An exact transcription of all the data is required.

┌─ Given data

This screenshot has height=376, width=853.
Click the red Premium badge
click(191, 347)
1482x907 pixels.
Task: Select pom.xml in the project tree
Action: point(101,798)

└─

* Task response *
This screenshot has height=376, width=853.
Click the red Premium badge
click(191, 347)
1482x907 pixels.
Task: Select pom.xml in the project tree
Action: point(101,798)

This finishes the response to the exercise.